- **GOAL OF THE EXERCISE**
From the line with "Task: Open DevTools" to the line with "Task: Open the Safety dropdown menu", retype every line exactly, including those two, and leave out the rest of the data below.

::: RECORDS FOR PROCESSING

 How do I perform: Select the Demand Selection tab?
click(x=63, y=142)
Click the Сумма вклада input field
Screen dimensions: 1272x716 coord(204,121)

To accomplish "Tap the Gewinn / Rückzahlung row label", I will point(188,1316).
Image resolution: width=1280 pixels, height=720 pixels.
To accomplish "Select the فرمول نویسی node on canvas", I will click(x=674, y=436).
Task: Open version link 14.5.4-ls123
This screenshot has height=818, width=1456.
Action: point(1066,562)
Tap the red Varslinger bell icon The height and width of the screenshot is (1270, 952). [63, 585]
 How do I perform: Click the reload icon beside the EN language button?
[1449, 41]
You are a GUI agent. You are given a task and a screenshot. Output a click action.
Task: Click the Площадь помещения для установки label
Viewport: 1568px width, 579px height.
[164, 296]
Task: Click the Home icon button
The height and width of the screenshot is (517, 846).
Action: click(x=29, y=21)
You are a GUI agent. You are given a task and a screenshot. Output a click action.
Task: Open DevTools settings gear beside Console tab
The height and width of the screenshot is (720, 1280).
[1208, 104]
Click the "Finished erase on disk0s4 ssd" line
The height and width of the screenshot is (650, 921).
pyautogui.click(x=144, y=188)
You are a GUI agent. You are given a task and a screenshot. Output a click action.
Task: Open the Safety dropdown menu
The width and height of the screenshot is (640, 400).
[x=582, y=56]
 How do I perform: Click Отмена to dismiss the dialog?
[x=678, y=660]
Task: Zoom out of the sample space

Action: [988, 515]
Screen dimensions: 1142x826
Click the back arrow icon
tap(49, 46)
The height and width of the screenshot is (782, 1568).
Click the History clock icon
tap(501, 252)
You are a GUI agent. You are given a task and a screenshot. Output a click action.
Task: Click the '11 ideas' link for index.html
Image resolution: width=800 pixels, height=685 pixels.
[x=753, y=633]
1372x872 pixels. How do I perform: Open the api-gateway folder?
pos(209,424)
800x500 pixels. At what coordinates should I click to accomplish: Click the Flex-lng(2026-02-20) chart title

::::::

- **RESULT**
Task: Open DevTools settings gear beside Console tab
The height and width of the screenshot is (720, 1280).
[1208, 104]
Click the "Finished erase on disk0s4 ssd" line
The height and width of the screenshot is (650, 921).
pyautogui.click(x=144, y=188)
You are a GUI agent. You are given a task and a screenshot. Output a click action.
Task: Open the Safety dropdown menu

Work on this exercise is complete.